** Opening DATA FOR THIS TASK block **

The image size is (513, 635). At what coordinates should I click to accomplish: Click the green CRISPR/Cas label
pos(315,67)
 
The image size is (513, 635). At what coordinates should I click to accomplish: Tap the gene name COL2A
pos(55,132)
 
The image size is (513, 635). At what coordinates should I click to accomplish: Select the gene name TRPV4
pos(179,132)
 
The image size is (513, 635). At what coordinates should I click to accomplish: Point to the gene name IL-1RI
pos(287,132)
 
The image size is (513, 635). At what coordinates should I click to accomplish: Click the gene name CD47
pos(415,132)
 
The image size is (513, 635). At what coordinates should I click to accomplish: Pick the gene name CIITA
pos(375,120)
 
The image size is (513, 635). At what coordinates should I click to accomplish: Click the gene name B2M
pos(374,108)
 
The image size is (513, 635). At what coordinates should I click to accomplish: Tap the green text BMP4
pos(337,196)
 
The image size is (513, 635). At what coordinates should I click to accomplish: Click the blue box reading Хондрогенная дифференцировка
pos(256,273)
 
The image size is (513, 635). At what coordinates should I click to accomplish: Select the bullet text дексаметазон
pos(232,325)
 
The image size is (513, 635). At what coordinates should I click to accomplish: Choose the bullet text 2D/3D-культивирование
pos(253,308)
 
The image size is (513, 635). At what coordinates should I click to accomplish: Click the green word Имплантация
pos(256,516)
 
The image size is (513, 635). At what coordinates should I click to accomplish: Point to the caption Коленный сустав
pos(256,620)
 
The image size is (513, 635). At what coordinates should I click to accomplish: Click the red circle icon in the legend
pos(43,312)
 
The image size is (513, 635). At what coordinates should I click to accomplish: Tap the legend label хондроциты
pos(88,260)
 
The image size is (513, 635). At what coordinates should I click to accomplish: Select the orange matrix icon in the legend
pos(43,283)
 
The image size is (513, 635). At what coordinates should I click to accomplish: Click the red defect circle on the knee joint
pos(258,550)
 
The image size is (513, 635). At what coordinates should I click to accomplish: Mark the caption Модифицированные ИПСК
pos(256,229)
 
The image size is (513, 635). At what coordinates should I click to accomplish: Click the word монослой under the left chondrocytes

** Closing DATA FOR THIS TASK block **
** Opening DATA FOR THIS TASK block **

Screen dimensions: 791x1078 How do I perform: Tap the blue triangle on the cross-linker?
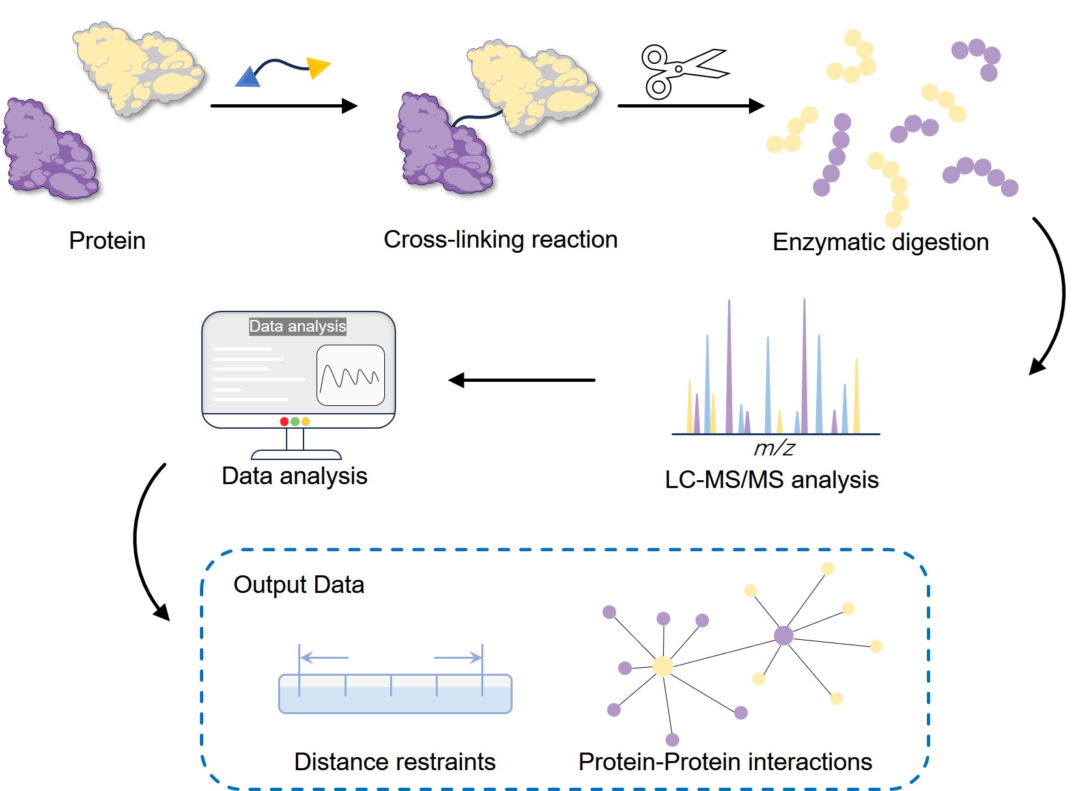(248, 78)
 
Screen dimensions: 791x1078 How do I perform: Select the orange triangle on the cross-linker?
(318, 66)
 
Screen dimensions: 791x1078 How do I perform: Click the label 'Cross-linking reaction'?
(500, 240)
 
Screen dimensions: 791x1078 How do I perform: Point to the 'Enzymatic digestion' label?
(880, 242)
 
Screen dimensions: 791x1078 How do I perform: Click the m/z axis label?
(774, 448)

** Closing DATA FOR THIS TASK block **
** Opening DATA FOR THIS TASK block **

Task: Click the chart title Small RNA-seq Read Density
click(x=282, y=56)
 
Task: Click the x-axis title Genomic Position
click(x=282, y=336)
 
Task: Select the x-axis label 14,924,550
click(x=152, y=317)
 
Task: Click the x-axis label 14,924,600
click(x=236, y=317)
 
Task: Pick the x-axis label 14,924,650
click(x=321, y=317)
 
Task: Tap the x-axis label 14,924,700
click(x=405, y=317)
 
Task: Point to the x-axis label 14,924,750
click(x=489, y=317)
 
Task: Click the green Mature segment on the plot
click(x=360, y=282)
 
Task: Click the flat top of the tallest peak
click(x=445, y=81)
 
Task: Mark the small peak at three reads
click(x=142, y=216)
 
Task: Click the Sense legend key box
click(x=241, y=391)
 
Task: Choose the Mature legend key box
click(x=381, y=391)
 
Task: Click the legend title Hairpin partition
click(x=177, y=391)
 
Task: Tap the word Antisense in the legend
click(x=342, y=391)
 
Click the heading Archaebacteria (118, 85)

** Closing DATA FOR THIS TASK block **

All lines above from the one with "Task: Pick the x-axis label 14,924,650" to the one with "Click the heading Archaebacteria (118, 85)", inclusive, should be copied exactly, and no other lines.

● RESPONSE BELOW:
Task: Pick the x-axis label 14,924,650
click(x=321, y=317)
 
Task: Tap the x-axis label 14,924,700
click(x=405, y=317)
 
Task: Point to the x-axis label 14,924,750
click(x=489, y=317)
 
Task: Click the green Mature segment on the plot
click(x=360, y=282)
 
Task: Click the flat top of the tallest peak
click(x=445, y=81)
 
Task: Mark the small peak at three reads
click(x=142, y=216)
 
Task: Click the Sense legend key box
click(x=241, y=391)
 
Task: Choose the Mature legend key box
click(x=381, y=391)
 
Task: Click the legend title Hairpin partition
click(x=177, y=391)
 
Task: Tap the word Antisense in the legend
click(x=342, y=391)
 
Click the heading Archaebacteria (118, 85)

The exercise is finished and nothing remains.